Nunca había tenido dolores tan agudos, ni cuando le pegó su padre,
ni cuando enfermó de difteria en las monjas. Pero entonces siempre
hubo alguien que se asustó de verla sufrir; en cambio, ahora todos
esperaban que sufriera, tal vez hasta les parecía que era poco aún.
Volvió la mujer que había sido mandada a la calle, en compañía de
otra, gorda y tranquila, que la miró de reojo, con asombro.
—¡Qué enferma joven! —comentó en voz baja, hacia las mujeres.
La tía Eulalia, que entonces estaba rígidamente sentada al lado del
lecho, se levantó indignada y con aguda voz, en vano reprimida la
cólera, le dijo, acercándose:
—Ya está enterada de que en el pago por su trabajo está
considerado su silencio. ¡Cállese la boca! ¡Nada de comentarios!
Creí que le había hablado con claridad.
—Está bien, su merced, perdone —se disculpó la gorda.
—Que no vuelva a suceder y que no me entere de que ha hablado
por fuera.
—Está bien, está bien —repetía la gorda, colocándose unos guantes
de goma. Se había quitado el abrigo y tenía un delantal sobre la ropa.
Se acercó a la cama.
Melania la vio venir como algo inevitable y temido. El último
dolor la había dejado transpirando, cansada, más lejos de todo que
nunca.
La gorda echó para atrás las cobijas. Melania se encogió asustada.
49
—A ver —le dijo. Y levantó la camisa de dormir. Palpó el vientre,
los senos y le abrió las piernas bruscamente. Melania enrojeció y junto
con la ola de calor sintió que venía, una vez más, el dolor. Quiso
replegarse. La gorda le sujetó las piernas con firmeza. Luego introdujo
en el medio su mano enguantada. Melania estaba vencida por el dolor,
clavada en un madero, la cintura próxima a quebrarse. La gorda retiró
la mano, bajó la camisa y la cubrió con las cobijas.

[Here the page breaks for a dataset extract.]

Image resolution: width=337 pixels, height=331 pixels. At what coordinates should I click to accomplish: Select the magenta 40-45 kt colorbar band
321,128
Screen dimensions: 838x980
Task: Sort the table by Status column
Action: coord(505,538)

La tía Eulalia, que miraba obstinadamente hacia otro lado,
preguntó:
—¿Va a empezar?
—No, su merced, falta mucho todavía. Yo le dije que si era
primeriza no me llamara para los primeros dolores. No vale la pena
que me quede aquí. Pueden buscarme para otra enferma.
La tía Eulalia se puso nerviosa. Juntó las yemas de los dedos de una
mano con las de la otra.
—¿Y si cuando llega el momento usted no está en su casa? —dijo
por fin.
—No se preocupe, siempre llegaré. No atiendo enfermas lejos.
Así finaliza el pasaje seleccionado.